Ted had always been a builder. Back in Russia, he was a founding team member at one of the country’s largest grocery delivery startups. He helped launch Instamart (yes, modeled on Instacart), where he built out the first marketing team, the first ad platform, and the first partnerships with CPG brands.
It wasn’t glamorous.
“It was like being a mini-CEO of five or six divisions,” he says. “I learned every part of the business.”
But he wanted more. More autonomy. More impact. And—eventually—more freedom.
So after moving to the U.S., Ted took roles at big companies like Google, but kept getting pulled into the startup world. He worked with founders. Helped new companies break into the U.S. market. Built product strategies. Ran go-to-market plans.
Still, he couldn’t launch anything of his own—not yet.
“I was waiting on my green card,” Ted says. “It was like I had all these ideas and nowhere to go with them.”
But then it all clicked.
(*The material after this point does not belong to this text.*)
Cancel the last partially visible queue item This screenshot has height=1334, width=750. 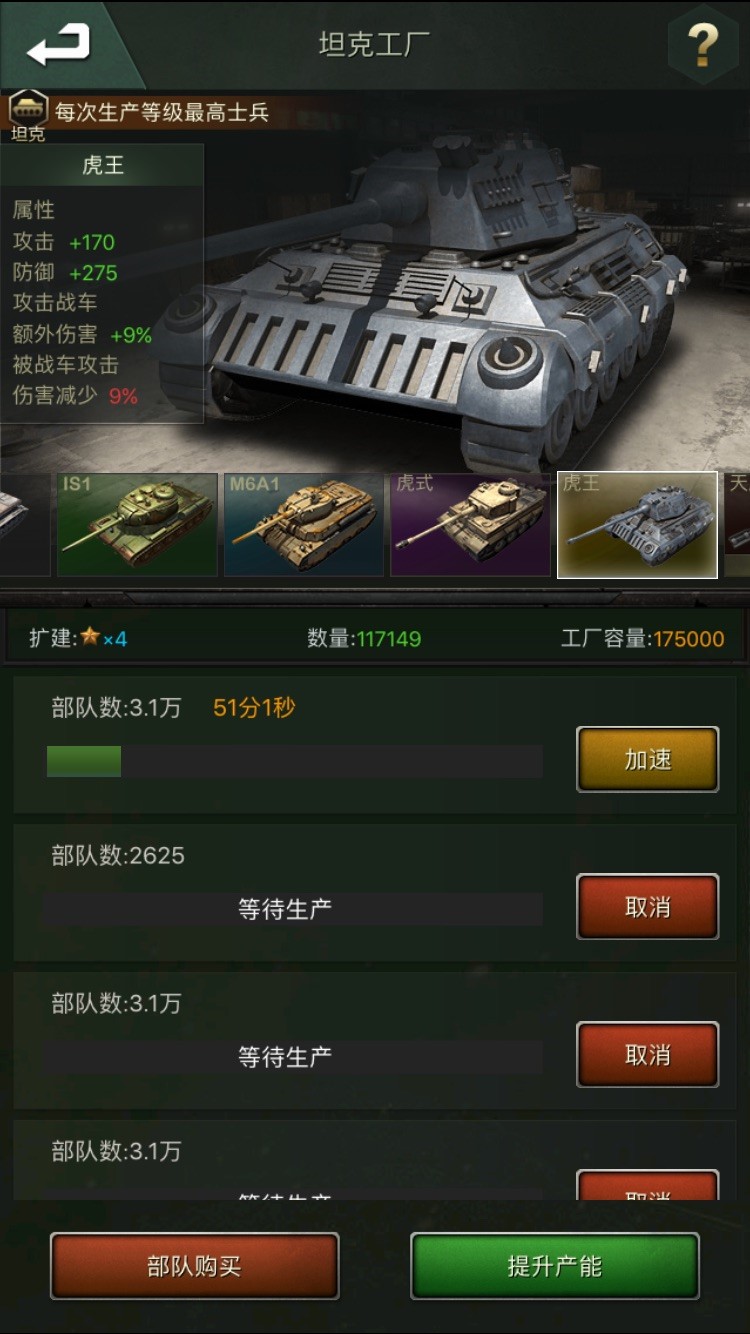647,1185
He got his paperwork. Got laid off. Met a co-founder. Found a coffee industry veteran with real kiosk experience. Everything aligned.
“That’s why we named it Manna,” Ted says. “It felt like something falling from the sky. Everything just came together at once.”
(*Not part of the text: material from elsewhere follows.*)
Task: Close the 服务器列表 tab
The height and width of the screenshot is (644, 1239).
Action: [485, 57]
They launched their first location in a low-traffic part of Brooklyn—not exactly a dream spot, but it gave them a place to test everything. Pricing. Recipes. Marketing. Design. Over the course of a year, they changed 90% of what they started with.
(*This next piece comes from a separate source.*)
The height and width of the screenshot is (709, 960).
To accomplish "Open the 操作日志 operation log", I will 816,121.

They didn’t just build a kiosk. They built trust.
“We knew people were skeptical about coffee vending machines,” Ted says. “So we made the machine visible—real Italian espresso. No powders. Nothing hidden.”
Today, Manna isn’t a hardware company. It’s a platform—for customers and entrepreneurs.
The model is simple: Manna builds the kiosks, places them in high-traffic locations, and partners with individuals who want to run their own mini business. They call it “business in a box”—and for a growing number of operators, it’s working.
“We’re not just selling a machine,” Ted says. “We’re selling the chance to build something of your own—on your own terms.”
It’s deeply personal. Especially for immigrants and first-generation entrepreneurs. Some kiosk owners are buying their first asset. Others are supplementing income for their families. And many are just trying to reclaim their time.
“If you own 20 kiosks, you don’t need to work anymore,” Ted says. “It’s five hours a week. It’s a system.”
And that’s what motivates him now.
Manna is in 24 locations today, with more than 50 coming by June. They’re live in MTA stations, hospitals, airports, and small businesses. They’ve raised funding, launched a crowdfunding campaign, and built out a small team that runs on “two pizzas and AI.”
But the real goal isn’t just expansion. It’s ownership.
“We want to build a network of 5,000 kiosks,” Ted says. “But more than that—we want to help hundreds of people find freedom. We want to give them time back.”
Because that’s the thing people always regret. Not spending enough time with family. Not traveling. Not starting the side project. Not enjoying life while they were chasing income.
Ted’s trying to change that—with a kiosk, a cappuccino, and a radically different approach to entrepreneurship.